Five Key Parts of the LLM Training Process




Sections




This article walks through how a Large Language Model (LLM) is typically trained. Of course, there will be numerous variations and customizations among the AI companies training these models. But these are broadly speaking the general steps. Also, the description here does not cover multimodal models, which are LLMs that natively support non-text data like videos and images. However, it does include reasoning models.




Tokenization and Embedding

LLMs do not work with words like we do. Instead, they work with tokens. So, the text data is first tokenized. The tokenization process is too esoteric to be explained simply here. OpenAI’s tokenizer, tiktoken, is open source, if you want to check it out.

Tokens are also how LLMs calculate billing, but they are not very intuitive. One word does not equal one token! OpenAI has a website showing how input text is converted into tokens. For example, the figure below shows the word “strawberry” getting converted into 3 tokens. This is the reason why LLMs often fail to count the occurrence of an alphabet in a word or the number of words in a sentence!


Word embedding is one of the fundamental initial steps of the LLM training process. In the case of LLMs, we are working with tokens and not words. So, the correct term to use here is probably text embedding. The idea is to represent text/words/tokens as points in a vector space.

Then, we can use a similarity measure like Cosine similarity to quantify how similar two pieces of textual data are. The figure below, taken from Wikipedia (source), demonstrates this idea with simple examples. This embedding quantifies the notion that the words France and Germany are “close” because they are both countries. However, Paris is “even closer” to France because Paris is in France.



Of course, there can be a lot of variations on how different companies choose to implement tokenization and embedding. OpenAI uses its own internal embedding models, but they do offer models for text embedding as a service. Their website for this service might give you more details about how text embedding works.




Unsupervised/Self-Supervised Pre-training

Pre-training refers to training the model to do next token prediction. This means, given an input sequence of tokens or words, predict the next most likely token/word. The process is then repeated until we produce an output sequence of tokens or words.

This is not a new idea. Recurrent Neural Networks (RNNs) have been used to translate input sequences into another language this way. These are known as seq2seq models. “Seq2seq” stands for “sequence to sequence”.

The seq2seq Wikipedia page has an amazing GIF animation illustrating how a typical RNN seq2seq model translates a sequence of Chinese words into English words (source). \( e_0 \) to \( e_6 \) are words/tokens that form an input sequence. The model then generates the outputs \( d_0 \) to \( d_3 \) one word/token at a time.

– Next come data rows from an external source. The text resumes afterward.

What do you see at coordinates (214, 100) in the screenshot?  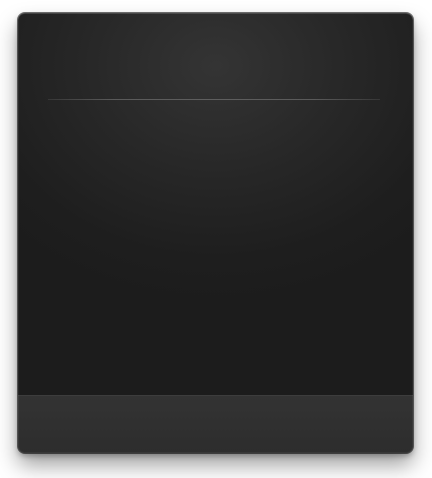 I see `header-divider` at bounding box center [214, 100].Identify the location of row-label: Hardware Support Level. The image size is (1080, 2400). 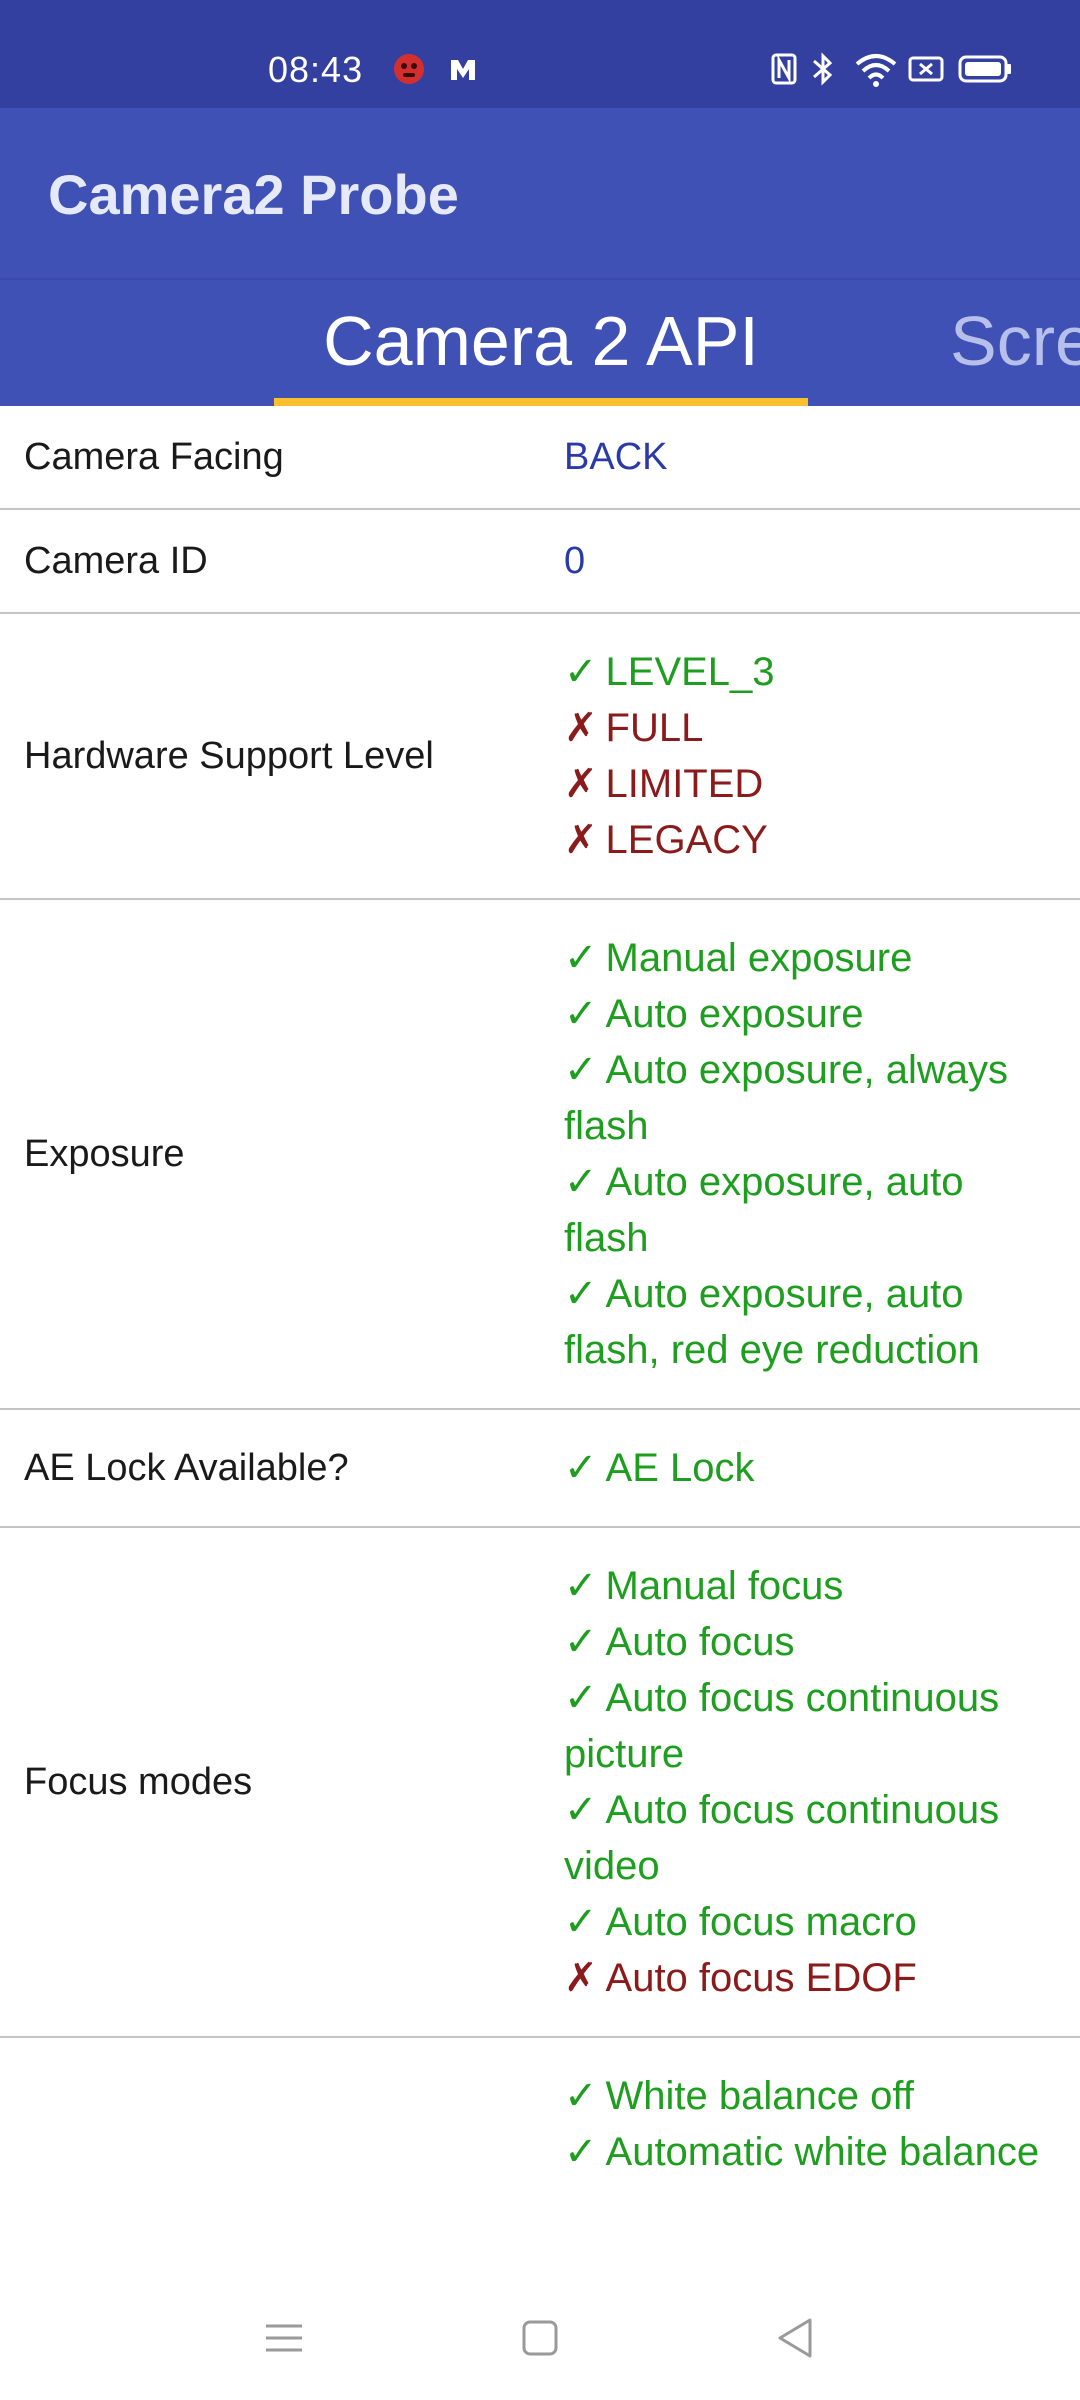
(229, 756).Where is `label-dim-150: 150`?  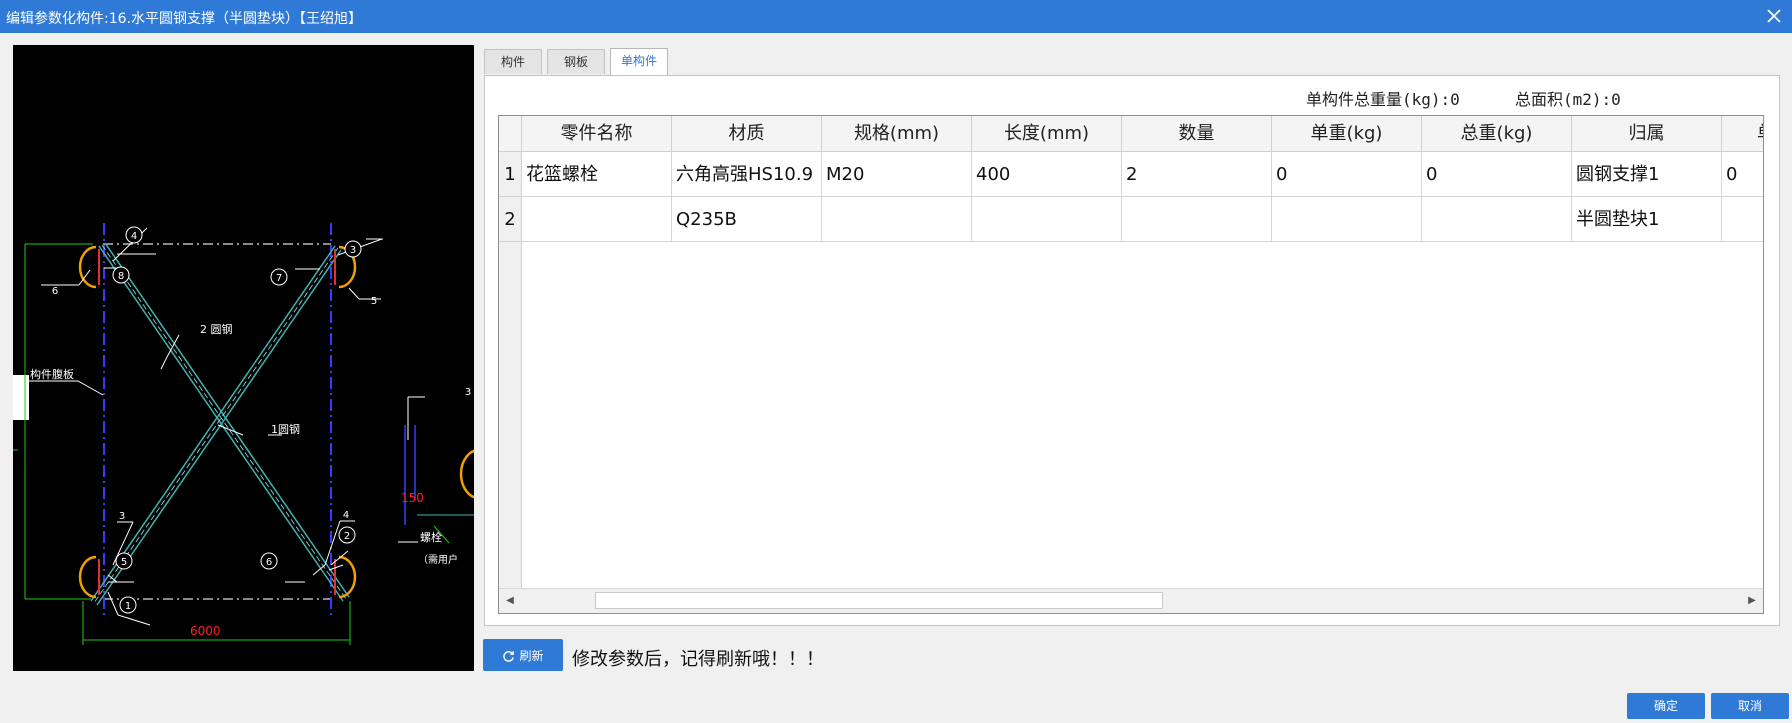 label-dim-150: 150 is located at coordinates (412, 498).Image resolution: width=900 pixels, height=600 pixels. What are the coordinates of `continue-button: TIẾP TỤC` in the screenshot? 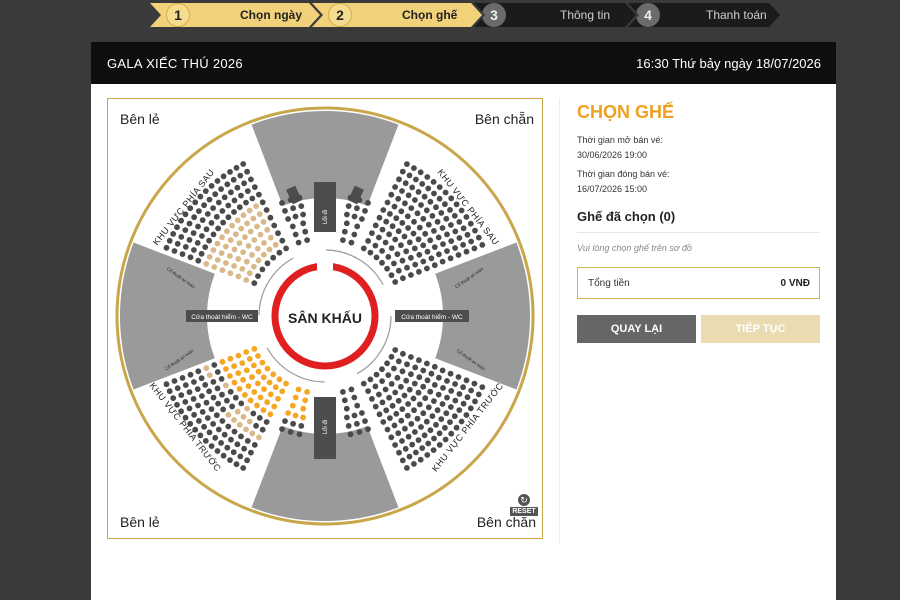 It's located at (760, 329).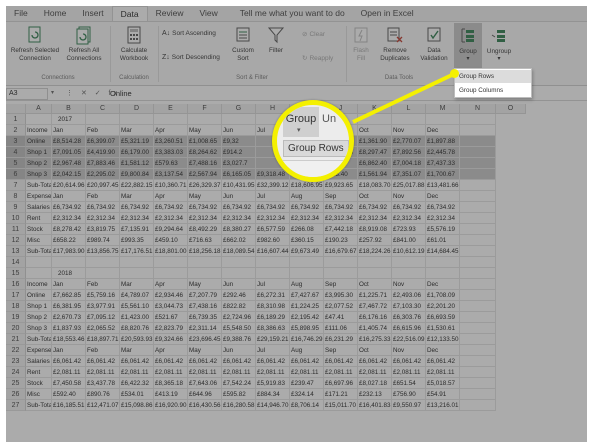  What do you see at coordinates (404, 98) in the screenshot?
I see `callout-pointer` at bounding box center [404, 98].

You might be thinking if the word “attention” in that image above is the same thing mentioned in the famous “Attention Is All You Need” research paper; the answer is yes! Is this step unsupervised or self-supervised? I have come across both descriptions. So, I am calling it both as well.




Supervised Fine-tuning

Just predicting the next token is not enough to produce a chatbot that sounds like a human. The model has to be trained on input-output pairs like these:

You might be thinking that this sounds like it would take a lot of human effort to produce the quantity of input-output labels required to train an LLM. You are correct! AI companies employ massive amounts of human labor to do this. A famous example is scale.ai. Their company was so successful at mass-producing these labels by hand that it was bought over by Facebook! OpenAI’s fine-tuning guide might give you more information about this supervised fine-tuning process.




Reinforcement Learning with Human Feedback

Reinforcement Learning with Human Feedback (RLHF) is yet another key step in the LLM training process.

In the early days of chatbots, many were tricked into publicly posting offensive content. The most famous example is probably Microsoft’s Tay. A lesser-known one is ScatterLab’s Luda Lee.

To prevent this from happening, companies hire masses of humans to steer their LLMs away from offensive content. For example, OpenAI is known for hiring Kenyan workers to label anything that is deemed toxic.

Unfortunately, not much concrete/technical has been made public about this step in the training process, as far as I know.




Reasoning

Around late 2024, it became apparent that LLMs have trouble scaling due to running out of good training data. See this article for an example of what journalists were saying during that time.

AI companies converged on the solution of turning their LLMs into reasoning models. However, “reasoning” is a misnomer, as these models cannot be said to do any actual reasoning. Roughly speaking, these are the two steps that these models perform during “reasoning”.

While it is impressive that they were able to achieve performance improvements with this, there were some severe drawbacks.

The team behind the famous DeepSeek open-source LLM model published a paper on LLM reasoning that might give you more information regarding reasoning.